Q: My partner and I both have investment properties, but we’re now looking to buy a home together. Is buying property with a partner different to buying property alone? We aren’t married, so what do we need to consider before buying a new home together?
A: Establishing a new home with a partner is an exciting time in your life, but there are some important differences between buying alone and buying with someone else.
When buying with another person one of the key things to consider is what type of land ownership, or tenancy, you want to sign on the dotted line as; tenants in common or joint tenants.
This is where buying with a partner can impact the option you choose because there are legal and practical differences so it’s important to consider this carefully.
Tenants in common
Typically the preferred type of property ownership for friends, business associates or family members when each person involved in the purchase has put in money for the property. This can also work for married or de facto couples who want to keep their stakes in the property separate.
Tenants in common can own a property in equal shares, or own their individual share based on the percentage they invested.
It is easier to divide and sell property if it has a tenants in common arrangement because any tenant can leave their share to whoever they choose in a will. The upside is you can change to a joint tenancy agreement later if you want, with both parties’ agreement.
Often opted for by married couples, this involves both parties effectively owning the property together equally. If one of the joint tenants were to pass away, their share of the property would automatically be given to the other without the need for a will, and this is called the ‘law of survivorship’.
A joint tenant can’t leave their share of the property to anyone else in a will, however you can change the ownership to a tenants in common arrangement without the other owner’s consent; but they will be given notice.
If there are any complications to your situation with your partner, it might be wise to seek legal advice when choosing the best approach for you.
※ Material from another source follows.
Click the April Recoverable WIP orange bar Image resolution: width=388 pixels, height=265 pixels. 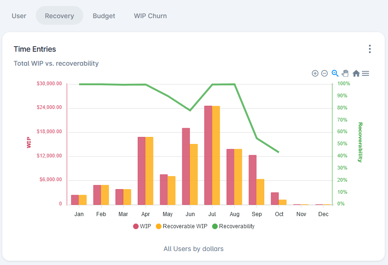click(149, 171)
While it mightn’t sound like the most romantic way to start a new home with your partner, agreeing what you want and getting it in writing can help prevent issues in the future.
Similar to a pre-nuptial agreement (but don’t think of it like that), they can set some ground rules and protect both of you by outlining your rights and responsibilities. This leaves no confusion and can help to avoid conflicts or disputes if things do turn sour.
Borrowing with a partner
If you and your partner both plan to have your names on the property contract, then you need to be co-borrowers. This means you are both responsible for the debt, and if one of you stops paying then the lender can legally chase the other to repay the full debt outstanding. Get expert advice from a mortgage broker over how best to structure your loans, particularly as you both have investment properties. They might also have equity to help fund your new home together.
Ultimately, getting good, independent advice is the best thing you can do when making such a big financial commitment with another person. A written, signed contract is your best legal protection as an unmarried couple, and if you end up getting married then you can include a sunset date so you don’t always have a contract hanging over you.